The news comes as Christo was in the midst of one of his most ambitious projects to date, a project involving plans to wrap Paris’s Arc de Triomphe in 269,097 square feet of fabric. First conceived in 1962 by Christo and Jeanne-Claude and titled L’Arc de Triomphe, Wrapped (Project for Paris, Place de l’Étoile – Charles de Gaulle), the project is still expected to be executed in September 2021, the artist’s office confirmed in its death notice. (The Arc de Triomphe wrapping was originally expected to take place this year, but it was postponed because of the coronavirus pandemic.)

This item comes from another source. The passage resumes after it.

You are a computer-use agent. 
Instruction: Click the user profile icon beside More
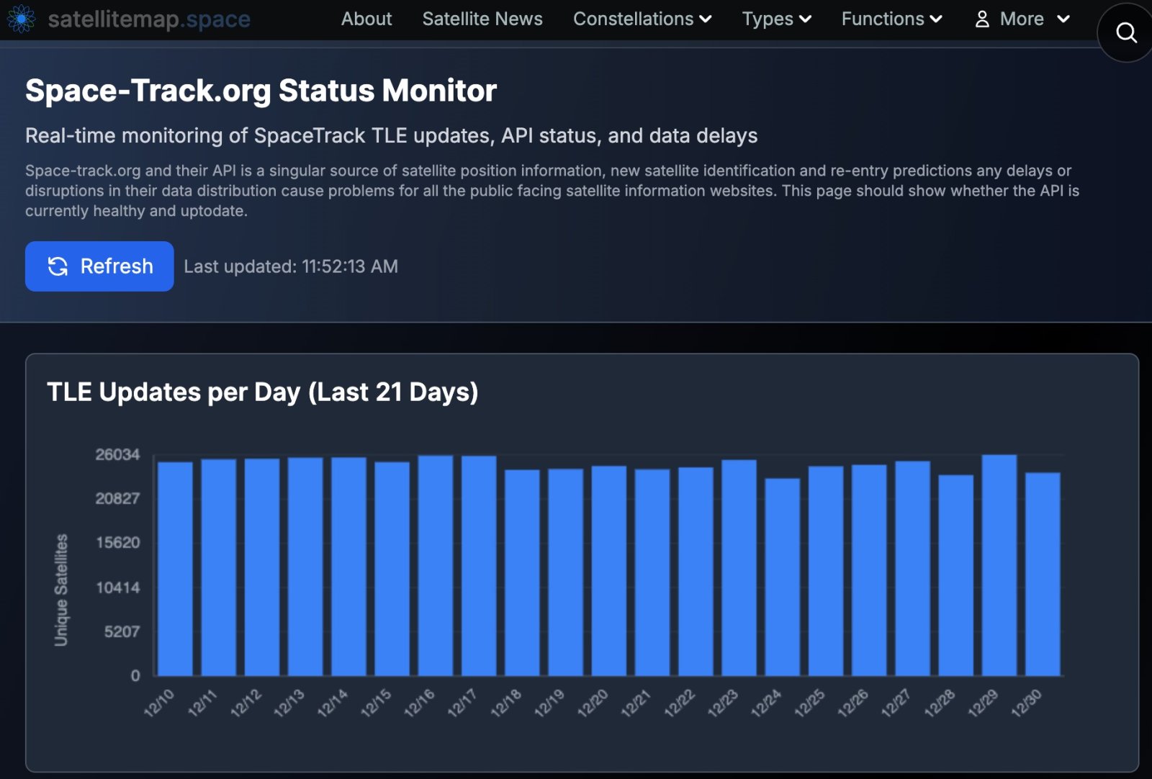coord(982,19)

With Jeanne-Claude, who died in 2009, Christo created some of the most iconic sculptures of the past half-century. Many involved temporarily sheathing well-known buildings and other entities in swaths of fabric, effectively deconstructing and reconstructing the way we think about how those structures function with respect to their surrounding landscapes. Among the things wrapped by the couple were the Pont Neuf bridge in Paris, islands in Biscayne Bay in Miami, and the Reichstag in Berlin.